Despite their practical and commercial relevance, there are few reports on the kinetics of growth and production of Chinese hamster ovary (CHO) cells—the most frequently used host for the industrial production of therapeutic proteins. We characterize the kinetics of cell growth, substrate consumption, and product formation in naive and monoclonal antibody (mAb) producing recombinant CHO cells. Culture experiments were performed in 125 mL shake flasks on commercial culture medium (CD Opti CHO™ Invitrogen, Carlsbad, CA, USA) diluted to different glucose concentrations (1.2–4.8 g/L). The time evolution of cell, glucose, lactic acid concentration and monoclonal antibody concentrations was monitored on a daily basis for mAb-producing cultures and their naive counterparts. The time series were differentiated to calculate the corresponding kinetic rates (r(x) = d[X]/dt; r(s) = d[S]/dt; r(p) = d[mAb]/dt). Results showed that these cell lines could be modeled by Monod-like kinetics if a threshold substrate concentration value of [S](t) = 0.58 g/L (for recombinant cells) and [S](t) = 0.96 g/L (for naïve cells), below which growth is not observed, was considered.

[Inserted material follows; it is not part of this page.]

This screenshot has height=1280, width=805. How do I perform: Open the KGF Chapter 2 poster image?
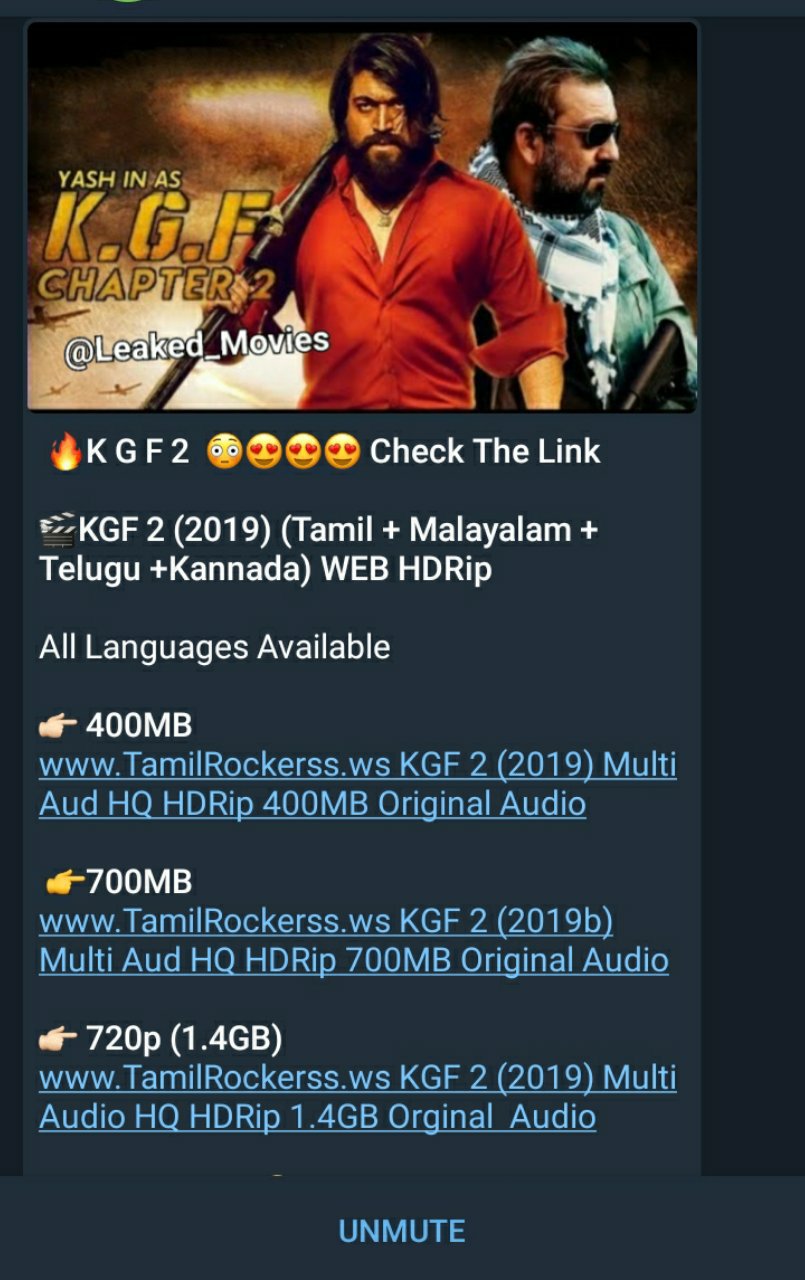tap(362, 217)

A set of values for μ(max), and K(s) was determined for naive and recombinant cell cultures cultured at 33 and 37 °C. The yield coefficient (Y(x/s)) was observed to be a function of substrate concentration, with values in the range of 0.27–1.08 × 10(7) cell/mL and 0.72–2.79 × 10(6) cells/mL for naive and recombinant cultures, respectively. The kinetics of mAb production can be described by a Luedeking–Piret model (d[mAb]/dt = αd[X]/dt + β[X]) with values of α = 7.65 × 10(−7) µg/cell and β = 7.68 × 10(−8) µg/cell/h for cultures conducted in batch-agitated flasks and batch and instrumented bioreactors operated in batch and fed-batch mode.